She can't marry the love of her life. The reason? She'd lose her health insurance.

For one woman, getting married is a life or death choice.

This story was originally published on The Mighty.

Imagine having to choose between your life and marrying your significant other.

I have two rare chronic illnesses, Blau syndrome and Ehlers-Danlos syndrome. Both of these illnesses require extensive testing, blood work, appointments, and inpatient infusions on a regular basis.


If I were to marry, I not only lose my disability benefits, but I also lose my health insurance. If I were to lose my health insurance, my treatments that not only provide me with quality of life but literally keep me alive would be unaffordable.

Since I was diagnosed, I knew marriage was out of the question — not just because it would be a life or death choice, but because I believed nobody would ever want to have a relationship with me due to my significant health issues.

It’s one thing if your partner develops a major illness after you have connected, but quite another when you know exactly what the rest of your life together looks like. As much as we’d like to assume our partner could handle a major change in health, that isn’t always the case. The partners who can are wonderful people, just like my significant other.

When my health situation became bleak and I had exhausted my local options, I moved across the country to Minnesota to live near the major medical center that had been treating me for years. I settled into my new life, 2,000 miles away from my entire support system, including my family and friends. Thankfully, the treatments I moved for improved my health, and I had the energy and desire to make new friends.

A few years later, I met a man for dinner at a restaurant. Little did I know that introduction would drastically change my life forever.

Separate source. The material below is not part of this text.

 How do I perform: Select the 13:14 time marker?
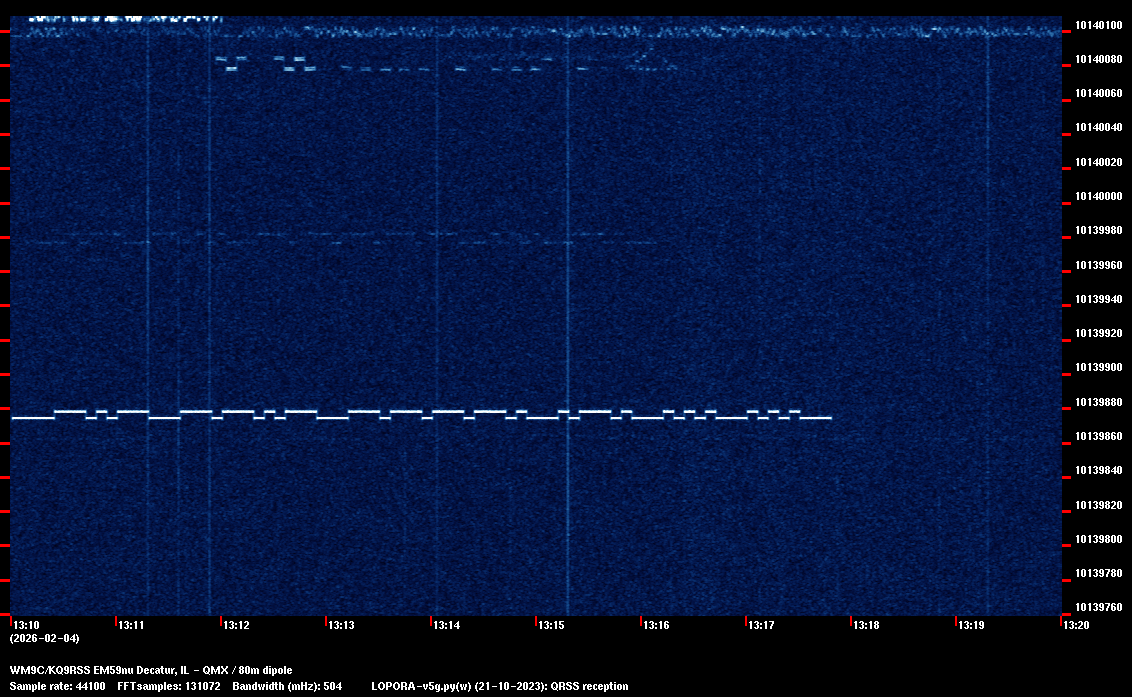[x=446, y=626]
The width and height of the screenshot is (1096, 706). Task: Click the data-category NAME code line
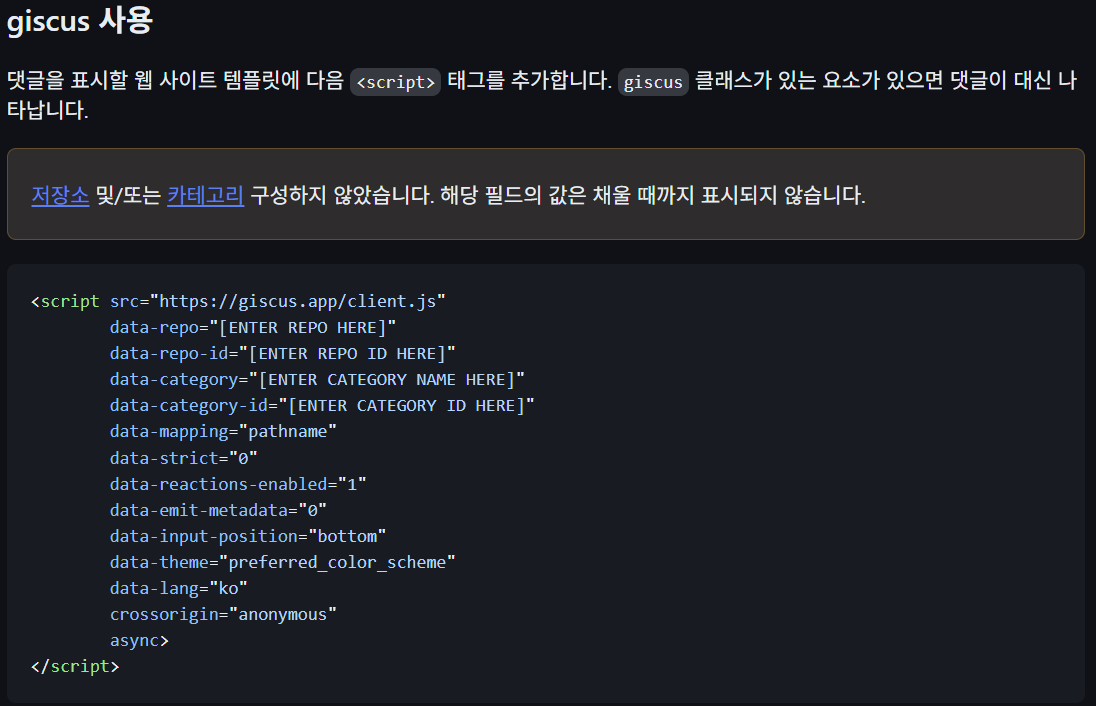pos(317,379)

While I never intended to have a romantic relationship with someone, as I grew to know him, it was clear he was able to look beyond my disabilities and just see me.

From the very beginning, I was open and honest, not only about my illness but about my inability to marry. If that was important to him, I always said, then he was with the wrong person.

For most who are unable to work due to disability, financial and medical assistance is immediately terminated upon marriage. Most government-based assistance programs are based on income, so if your spouse is employed, their income counts toward your limit and you become ineligible. Because I was disabled as a child, I am able to stay on my father’s private health insurance — as long as I don’t get married.

Through our discussions, we both agreed the real point of marriage is the commitment, not the legal aspect.

We always agreed that if we got to that point, we’d want to have a non-legal commitment ceremony where we publicly pledged our love to one another.

We aren’t having a ceremony because it seems like the next logical step. Our ceremony won't mean shopping for a beautiful dress, picking the perfect “first dance song,” or selecting a place-setting pattern. We aren’t having a ceremony so I can call him my husband. We are simply stripping down the ceremony to what we feel is the most important part of a marriage: the commitment between two people.

We won’t pretend we are married when we are not. We won’t have the same name, bank accounts, or any legal ties to one another. But we will continue to live as a committed couple for the rest of our lives. We simply choose to have our ceremony because our love and commitment is something we want to publicly share. To us, this makes the event that much more meaningful, personal, and special.